Bolsonaro, deslumbrado por Trump

El presidente del Brasil, Jair Bolsonaro, quedó deslumbrado por Donald Trump en su visita a Washington, pero su actitud lindante con el servilismo no fue bien considerada por los militares brasileños y tampoco por sus votantes

Siete de cada 10 brasileños rechazan la política exterior de Bolsonaro y la consideran servil a los intereses de los Estados Unidos

Expertos en diplomacia aseguran que su determinación de priorizar este viaje a la potencia norteña, como jefe de Estado, desmembró de porrazo la tradición de los electos mandatarios brasileños de realizar su primera visita oficial a Argentina.

Para la consultora Eurasia Group, ‘la decisión de visitar primero Estados Unidos está llena de simbolismo’.

A las claras, Bolsonaro cumplió uno de sus sueños y llegó en la tarde del domingo a la capital norteamericana para este martes ‘admirar y conversar’ con Trump, en un gesto que, según algunos detractores, denota una condición extrema de obediencia, aún poniendo en peligro su conducta moral y la ética.

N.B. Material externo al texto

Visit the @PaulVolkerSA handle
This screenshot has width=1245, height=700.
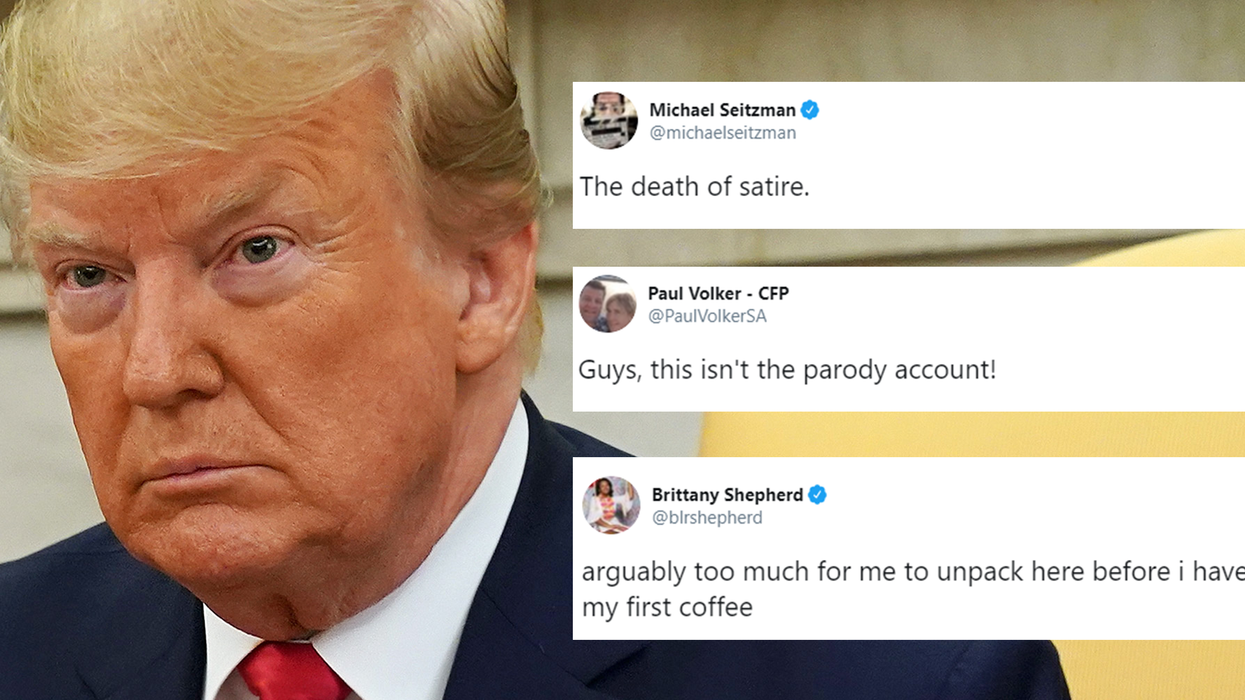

Los dos gobernantes tienen parecidas personalidades y coinciden en muchas formas de abordar la política y sus estrategias comunicacionales.

Recordar que a Bolsonaro se le conoce como ‘el Trump tropical’ por su retórica impulsiva y abuso de las redes sociales en menoscabo de la prensa tradicional.

Más allá de la agenda conservadora de su Ejecutivo, preocupa la excesiva adulación del exmilitar brasileño a Estados Unidos y a su presidente.

Teniendo en cuenta su desmedida atracción por el gobernante norteamericano muchos coinciden en expresar: ‘Bolsonaro no tiene un proyecto para su país, pero si un patrón: Trump’.

Desde que llegó al poder el 1 de enero, el político de extrema derecha dio un giro radical a la diplomacia brasileña, tradicionalmente distante de los grandes poderes mundiales, y con pasaporte de subordinación se subió al carro que conduce a su antojo la Casa Blanca, de acuerdo con comentaristas.

Críticos sustentan que los aliados del excapitán del Ejército no solo son un grupo político, sino también un movimiento conservador, el cual se presenta como ‘ruptura de una política progresista’ que, según invocan, subvirtió valores morales y la conducción de las políticas públicas en Brasil en las últimas décadas.